セッション記号 M (領域外・複数領域) » M-GI 地球科学一般・情報地球科学

[M-GI22] Data assimilation: A fundamental approach in geosciences

2018年5月20日(日) 09:00 〜 10:30 302 (幕張メッセ国際会議場 3F)

コンビーナ:中野 慎也(情報・システム研究機構 統計数理研究所)、藤井 陽介(気象庁気象研究所)、宮崎 真一(京都大学理学研究科、共同)、三好 建正(理化学研究所計算科学研究機構)、座長:藤井 陽介

09:15 〜 09:30

[MGI22-02] Grad-CAM will tell the important regions to predict the typhoon intensity

*棚原 慎也1伊藤 耕介1,2山田 広幸1柴田 大河1宮田 龍太1 (1.琉球大学、2.気象研究所)

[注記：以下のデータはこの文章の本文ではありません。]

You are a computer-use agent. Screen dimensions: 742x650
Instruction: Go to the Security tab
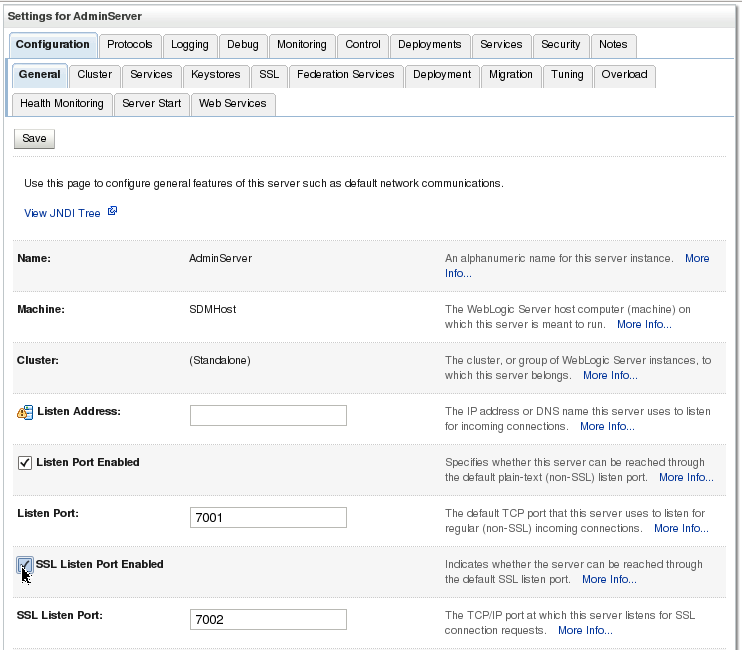click(x=561, y=45)
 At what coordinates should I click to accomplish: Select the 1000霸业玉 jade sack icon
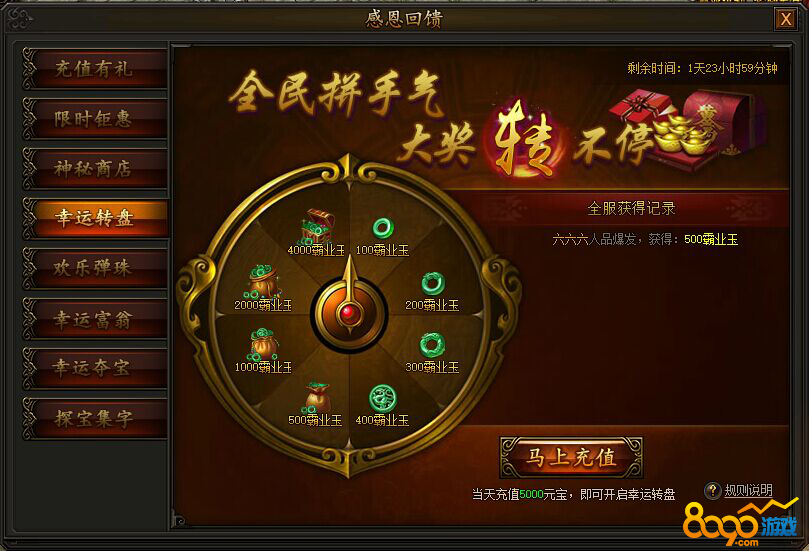coord(264,344)
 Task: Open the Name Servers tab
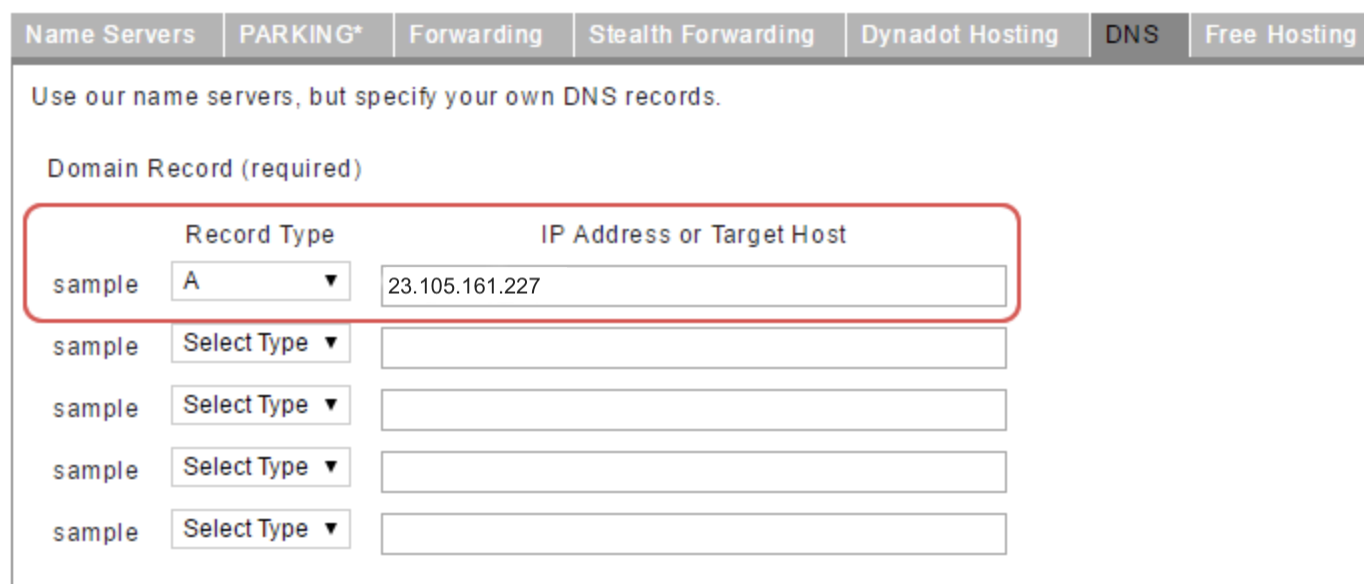[110, 35]
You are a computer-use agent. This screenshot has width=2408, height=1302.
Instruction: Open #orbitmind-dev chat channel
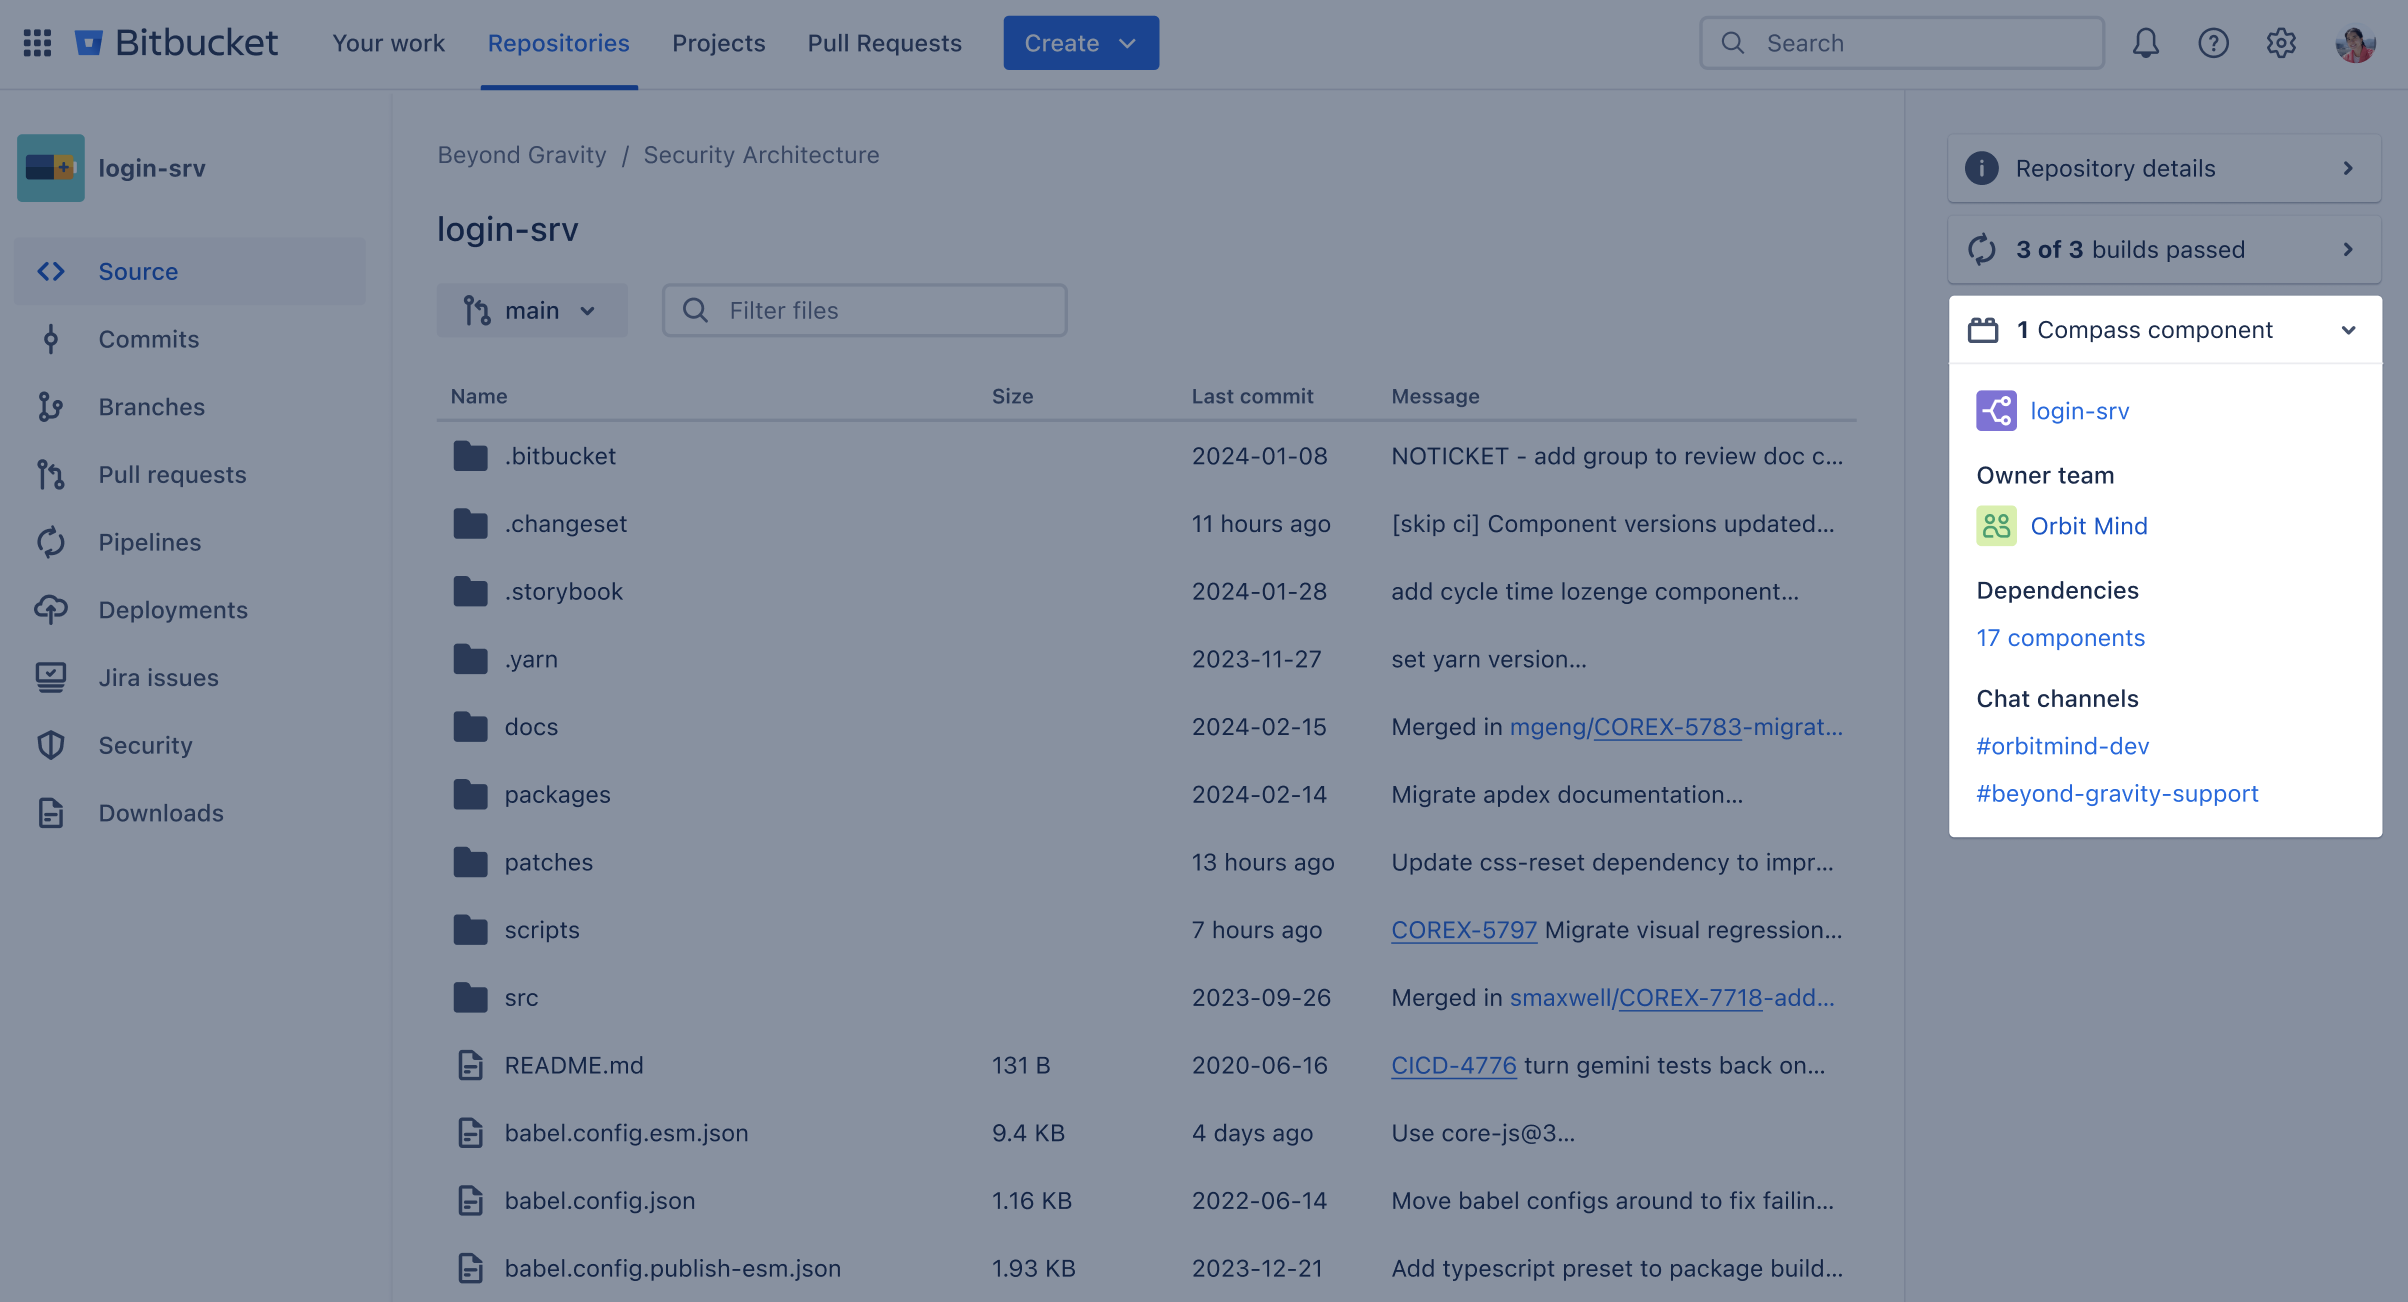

キーワード:台風強度予測、人工知能、畳み込みニューラルネットワーク、Grad-CAM、感度解析

Because typhoons are often highly destructive, their accurate prediction has been of particular importance in the field of weather forecasting. Although there has been relatively steady improvement over the years in track forecasting with ever improving numerical models, the accuracy of intensity forecasts still lags that of the track forecasts. We here adopt an artificial intelligence approach essentially different from the conventional one based on the global spectral model. we predict the 24-hour typhoon intensities from the past satellite images using the convolutional neural network (CNN), which has been established as a powerful classification model for image recognition problems. Moreover, we conduct a sensitivity analysis of the prediction model using a gradient-weighted class activation mapping (Grad-CAM) technique, which produces a localization map highlighting the important regions in the image for predicting 24 hours after typhoon intensity. The results suggest that the shape of clouds surrounding the core of typhoon such as rainbands is more crucial than that of the typhoon itself to predict the intensity.